On your personal tax return, above-the-line deductions are subtracted from your income to arrive at your adjusted gross income, or AGI. AGI is a critical figure used to determine whether you’re entitled to various tax breaks. For purposes of qualifying for tax benefits, you want to keep your AGI as low as possible. Above-the-line deductions help you do that.
So which expenses are deductible above the line? Here are some of the more common ones.
Rental property/trade or business expenses. Owners of rental properties may deduct various expenses — utilities, repairs and maintenance, depreciation, etc. — above the line on Schedule E. Sole proprietors deduct their trade or business expenses above the line on Schedule C.
Health savings account (HSA) contributions. The maximum deductible HSA contribution for 2014 is generally $3,300 for individuals with self-only coverage under a high-deductible health plan and $6,550 for those with family coverage. Individuals age 55 or older who aren’t enrolled in Medicare may contribute an additional $1,000.

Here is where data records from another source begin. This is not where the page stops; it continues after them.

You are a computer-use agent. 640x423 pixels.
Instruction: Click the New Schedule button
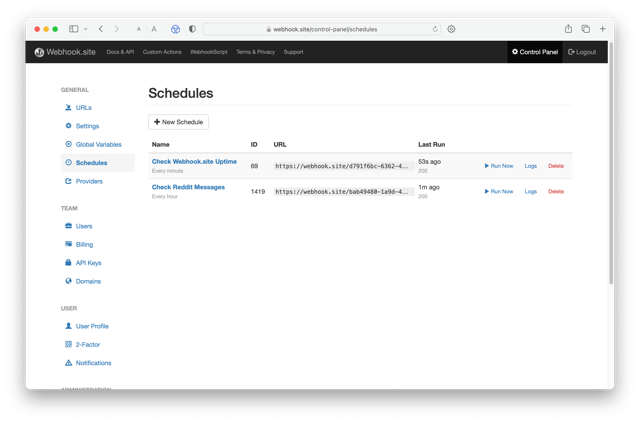point(178,122)
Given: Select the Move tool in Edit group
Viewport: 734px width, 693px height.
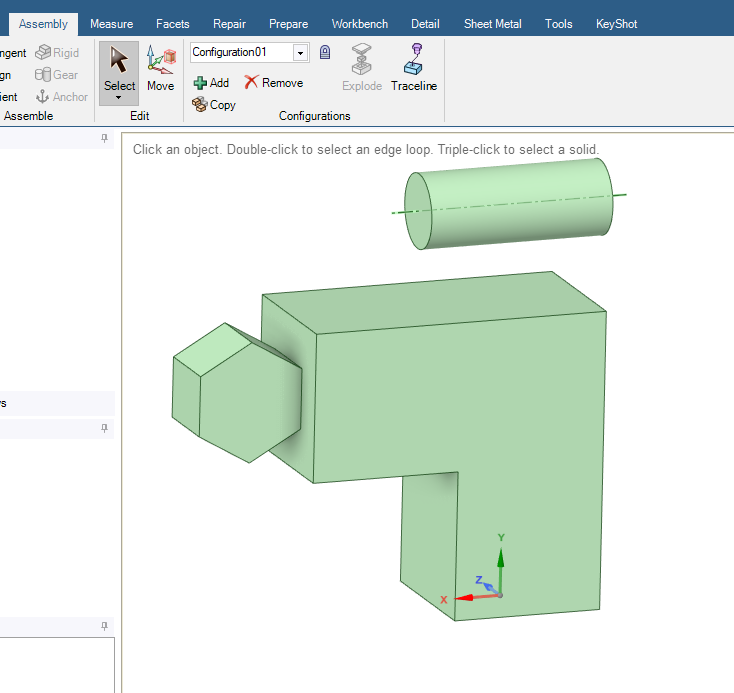Looking at the screenshot, I should pos(160,68).
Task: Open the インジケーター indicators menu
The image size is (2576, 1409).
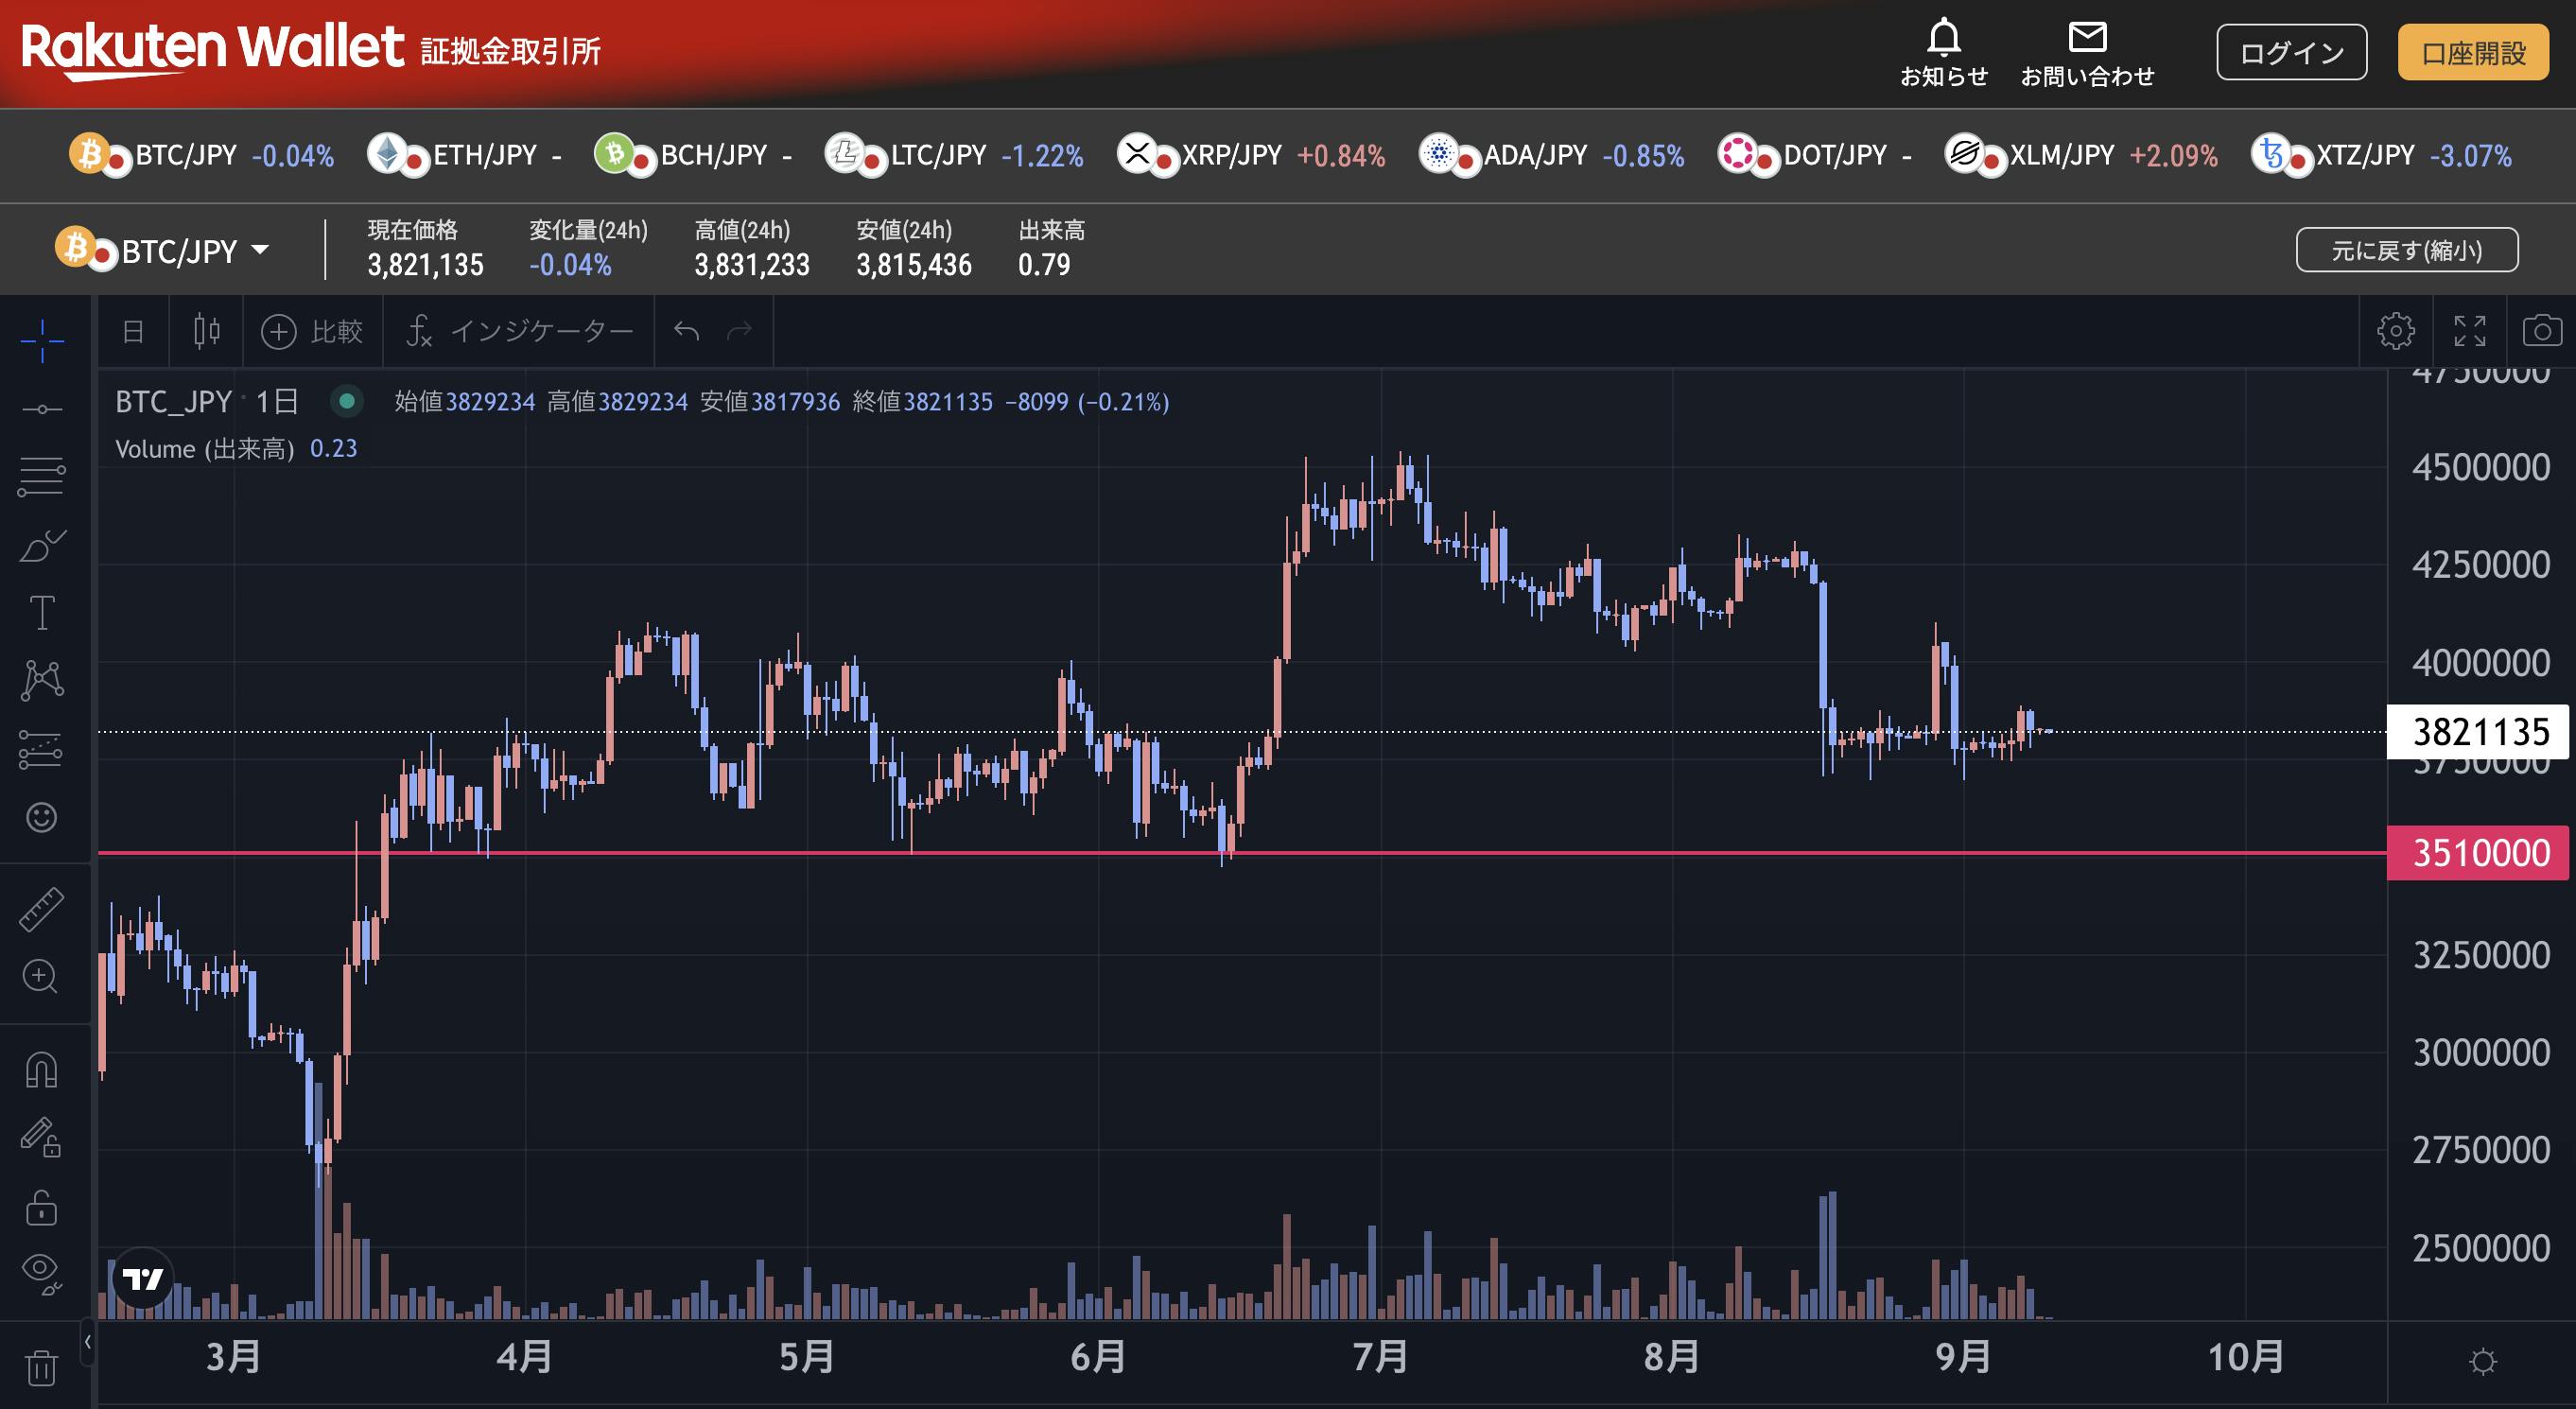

Moving expenses. Costs associated with moving household goods and personal effects to a new residence and traveling from an old to new residence are potentially deductible if the move is because of a change in principal work location. Certain other requirements must be met.
For the self-employed. Retirement plan contributions, qualified health insurance premiums, and a portion of self-employment taxes are deductible above the line. Requirements and limits apply.
Penalty on early withdrawal of savings. The deduction is for any interest or principal forfeited to a bank or other financial institution as a penalty for premature withdrawal from a time savings account, certificate of deposit, or similar deposit.
Alimony. To be deductible, payments must be made in cash pursuant to a divorce or separation instrument. They can’t be required to continue beyond the recipient’s death or be fixed as child support.
Individual retirement account (IRA) contributions. Your contribution of up to $5,500 ($6,500 if you’re at least age 50) to a traditional (non-Roth) IRA may be deductible. In an interesting twist, your ability to make a deductible IRA contribution will depend on your pre-IRA-deduction AGI if you or your spouse actively participates in an employer-sponsored retirement plan. The rules are a little complicated, so talk to us first if you’re interested in an IRA contribution.
Student loan interest. Up to $2,500 of annual interest paid on qualified higher education loans is potentially deductible. This deduction is also subject to income limits. For 2014, the deduction phases out for taxpayers with modified AGI between $130,000 and $160,000 (joint filers) or between $65,000 and $80,000 (single filers).